U.k. Student Ordered Extradited To U.s. For Alleged Piracy

  • 16 January 2012

A 23-year-old British college student who operated a popular website that linked to other sites that offered pirated videos is to be extradited to the U.S. where he faces a possible 10-year prison sentence for copyright violations. On Friday a British judge rejected Richard O'Dwyer's defense that he broke no British law (so-called linksites are not barred in the U.K.), that his site did not host any infringing material itself, and that it was unlikely that he would receive a fair trial in the United States. O'Dwyer has said that he used revenue from the site, called TVShack.com, to pay for his college education. The U.S. claims that he earned $230,000 over three years from advertising sold on the site.

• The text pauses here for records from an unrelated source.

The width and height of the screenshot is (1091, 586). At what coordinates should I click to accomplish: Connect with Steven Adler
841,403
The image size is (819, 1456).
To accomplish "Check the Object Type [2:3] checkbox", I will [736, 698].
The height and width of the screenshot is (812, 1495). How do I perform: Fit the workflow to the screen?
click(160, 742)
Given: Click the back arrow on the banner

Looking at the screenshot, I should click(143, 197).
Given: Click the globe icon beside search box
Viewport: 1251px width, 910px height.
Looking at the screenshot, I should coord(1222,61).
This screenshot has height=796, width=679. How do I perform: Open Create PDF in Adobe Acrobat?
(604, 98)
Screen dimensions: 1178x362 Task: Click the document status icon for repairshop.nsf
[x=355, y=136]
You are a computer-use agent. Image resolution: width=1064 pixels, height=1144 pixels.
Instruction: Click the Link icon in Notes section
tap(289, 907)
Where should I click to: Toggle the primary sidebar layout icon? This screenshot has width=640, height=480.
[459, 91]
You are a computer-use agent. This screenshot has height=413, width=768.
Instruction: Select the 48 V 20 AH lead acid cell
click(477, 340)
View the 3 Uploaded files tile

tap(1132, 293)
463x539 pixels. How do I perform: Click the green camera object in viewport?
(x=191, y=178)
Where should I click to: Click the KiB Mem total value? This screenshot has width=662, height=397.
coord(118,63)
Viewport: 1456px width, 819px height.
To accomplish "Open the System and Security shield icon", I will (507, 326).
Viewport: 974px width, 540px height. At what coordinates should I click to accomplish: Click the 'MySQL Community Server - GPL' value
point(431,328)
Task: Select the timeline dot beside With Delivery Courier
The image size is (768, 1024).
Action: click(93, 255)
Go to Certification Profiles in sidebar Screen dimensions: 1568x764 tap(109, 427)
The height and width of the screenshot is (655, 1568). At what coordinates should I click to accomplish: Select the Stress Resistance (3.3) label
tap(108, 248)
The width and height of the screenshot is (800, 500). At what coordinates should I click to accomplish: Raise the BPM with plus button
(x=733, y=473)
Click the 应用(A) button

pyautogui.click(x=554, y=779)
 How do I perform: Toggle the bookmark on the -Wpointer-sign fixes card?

Despite extradition pacts between the U.S. and other countries, it is highly unusual, if not unprecedented, for a foreign court to sanction extradition of one of its own citizens to the U.S. for committing an act that is not regarded as illegal domestically. (Indeed, Mexican courts have refused to extradite fugitives alleged to have committed murder in the U.S. because murder is not a capital offense in Mexico.) Following Friday's verdict, O'Dwyer's mother Julia said that he plans an appeal and criticized Britain's extradition treaty with the U.S., which, she said, "has opened the floodgates to America to come and seize British citizens without even having set foot outside of this country."